Re: [Haskell-cafe] complex multiplication function in Haskell

On 27/04/2017, at 12:02 AM, Mahmoud Murad wrote:

Hi there, The number 354162 has 6 digits and contains all digits from 1 to 6, and it can be considered as a multiplication of 3 * 54 = 162. so what I need is a function that will take all the real number and return the number that can be split as above, 354162 .. 3 * 54 = 162 I have no idea how to do such a thing! any help!

Start by spelling out just what the conditions are. - Are you looking specifically for 6-digit numbers or could it be more? (Because you say "ALL the real number[s]". - Are you sure you want REAL numbers and not INTEGERS? One way to read what you have written is - find a permutation [a,b,c,d,e,f] of [1,2,3,4,5,6] - such that a*(b*10+c) == (d*10+e)*10+f.
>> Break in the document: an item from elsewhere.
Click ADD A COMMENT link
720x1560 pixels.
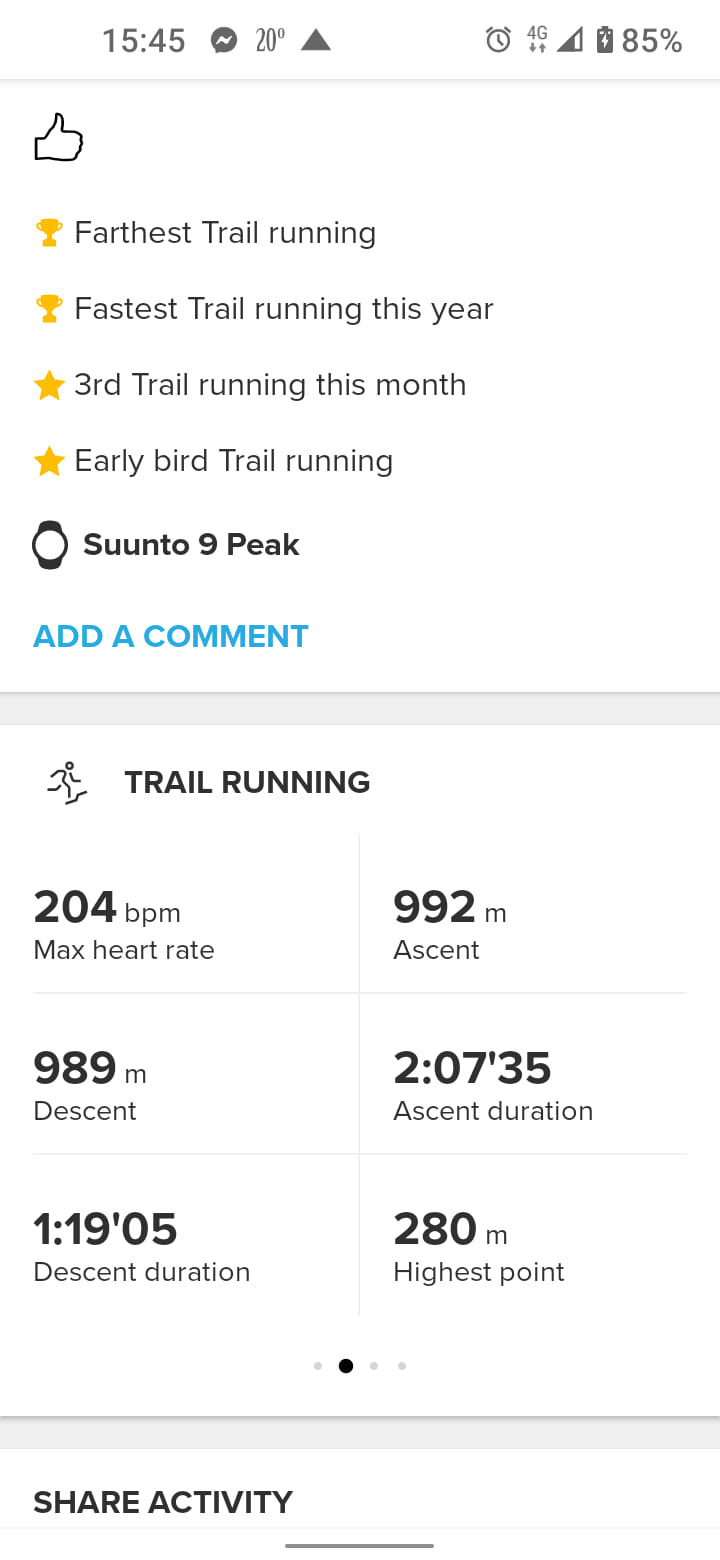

There are only 6! = 720 permutations of six digits, so not a lot to check. For a computer program, I'd just code that. We can restructure this as - find three different digits 1 <= a,b,c <= 6 - compute def = a*(b*10+c) - check that the digits of def are all 1..6 and all different and different from a,b,c. There are 120 cases to check here. As it happens, Data.List provides permutations Prelude> import Data.List Prelude Data.List> permutations [1..3] [[1,2,3],[2,1,3],[3,2,1],[2,3,1],[3,1,2],[1,3,2]] Prelude Data.List> length (permutations [1..6]) 720 You can combine this with a list comprehension to get the numbers you want.